— start —

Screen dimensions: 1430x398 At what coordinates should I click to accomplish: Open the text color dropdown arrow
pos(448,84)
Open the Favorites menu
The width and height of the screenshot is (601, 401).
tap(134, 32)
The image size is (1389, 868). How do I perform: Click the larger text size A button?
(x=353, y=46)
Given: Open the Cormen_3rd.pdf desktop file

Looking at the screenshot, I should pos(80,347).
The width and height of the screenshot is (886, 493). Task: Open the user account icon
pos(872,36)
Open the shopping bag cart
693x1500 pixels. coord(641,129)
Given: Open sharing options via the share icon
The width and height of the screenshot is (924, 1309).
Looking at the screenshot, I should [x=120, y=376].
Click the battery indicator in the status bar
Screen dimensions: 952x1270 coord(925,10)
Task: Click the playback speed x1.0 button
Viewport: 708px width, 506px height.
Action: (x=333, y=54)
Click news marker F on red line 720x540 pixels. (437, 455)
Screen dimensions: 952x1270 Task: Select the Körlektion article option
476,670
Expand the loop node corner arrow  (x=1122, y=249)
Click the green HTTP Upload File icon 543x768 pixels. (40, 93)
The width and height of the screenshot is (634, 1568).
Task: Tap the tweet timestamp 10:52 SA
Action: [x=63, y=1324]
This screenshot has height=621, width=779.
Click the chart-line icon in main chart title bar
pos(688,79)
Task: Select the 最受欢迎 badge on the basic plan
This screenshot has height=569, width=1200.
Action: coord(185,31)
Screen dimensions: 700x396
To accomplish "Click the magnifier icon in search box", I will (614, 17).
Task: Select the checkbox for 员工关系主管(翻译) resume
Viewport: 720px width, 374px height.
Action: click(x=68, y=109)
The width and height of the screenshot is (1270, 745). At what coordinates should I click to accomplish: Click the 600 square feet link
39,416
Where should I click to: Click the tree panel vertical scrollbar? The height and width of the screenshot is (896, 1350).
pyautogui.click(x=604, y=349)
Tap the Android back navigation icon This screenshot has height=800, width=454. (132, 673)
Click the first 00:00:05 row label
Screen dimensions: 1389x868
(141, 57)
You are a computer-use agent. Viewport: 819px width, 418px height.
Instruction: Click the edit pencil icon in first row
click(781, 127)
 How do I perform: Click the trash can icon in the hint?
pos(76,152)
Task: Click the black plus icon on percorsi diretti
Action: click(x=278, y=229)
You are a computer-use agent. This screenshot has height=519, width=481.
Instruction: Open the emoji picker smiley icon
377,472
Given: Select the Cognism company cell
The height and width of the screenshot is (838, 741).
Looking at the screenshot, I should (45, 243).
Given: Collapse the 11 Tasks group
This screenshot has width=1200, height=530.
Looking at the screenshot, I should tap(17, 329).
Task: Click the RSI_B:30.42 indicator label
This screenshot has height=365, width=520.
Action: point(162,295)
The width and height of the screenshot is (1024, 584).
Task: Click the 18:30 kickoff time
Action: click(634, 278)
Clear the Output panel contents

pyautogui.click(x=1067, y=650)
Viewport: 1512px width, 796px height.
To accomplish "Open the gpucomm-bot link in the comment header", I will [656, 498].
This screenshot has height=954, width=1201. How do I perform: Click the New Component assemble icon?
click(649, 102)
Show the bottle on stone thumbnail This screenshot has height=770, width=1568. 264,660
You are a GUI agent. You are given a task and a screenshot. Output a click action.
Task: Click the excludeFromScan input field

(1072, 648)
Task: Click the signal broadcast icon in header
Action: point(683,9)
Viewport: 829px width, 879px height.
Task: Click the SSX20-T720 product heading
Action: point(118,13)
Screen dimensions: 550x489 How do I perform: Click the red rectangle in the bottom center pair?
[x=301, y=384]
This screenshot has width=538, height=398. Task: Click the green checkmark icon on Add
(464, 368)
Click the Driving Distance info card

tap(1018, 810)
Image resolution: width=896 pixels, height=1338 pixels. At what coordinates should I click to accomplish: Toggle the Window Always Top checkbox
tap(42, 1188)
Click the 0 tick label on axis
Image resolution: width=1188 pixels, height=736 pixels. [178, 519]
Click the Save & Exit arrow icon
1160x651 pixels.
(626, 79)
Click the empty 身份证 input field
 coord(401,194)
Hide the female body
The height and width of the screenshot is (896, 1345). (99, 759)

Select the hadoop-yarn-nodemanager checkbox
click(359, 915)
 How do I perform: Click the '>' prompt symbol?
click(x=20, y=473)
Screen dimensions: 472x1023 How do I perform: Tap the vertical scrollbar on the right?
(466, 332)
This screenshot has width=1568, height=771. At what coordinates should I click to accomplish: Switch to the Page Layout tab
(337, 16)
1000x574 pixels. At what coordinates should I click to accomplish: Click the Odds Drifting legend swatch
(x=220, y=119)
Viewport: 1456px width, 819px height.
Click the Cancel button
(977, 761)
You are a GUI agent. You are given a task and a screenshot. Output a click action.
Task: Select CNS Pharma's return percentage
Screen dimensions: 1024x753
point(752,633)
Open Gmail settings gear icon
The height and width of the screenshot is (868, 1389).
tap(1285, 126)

— end —

**Task to carry out:** Please identify every line of the records that contains the word "perform", and copy each one. Case counts.

**Exercise answer:**
The image size is (1389, 868). How do I perform: Click the larger text size A button?
 How do I perform: Click the trash can icon in the hint?
This screenshot has height=954, width=1201. How do I perform: Click the New Component assemble icon?
Screen dimensions: 550x489 How do I perform: Click the red rectangle in the bottom center pair?
 How do I perform: Click the '>' prompt symbol?
Screen dimensions: 472x1023 How do I perform: Tap the vertical scrollbar on the right?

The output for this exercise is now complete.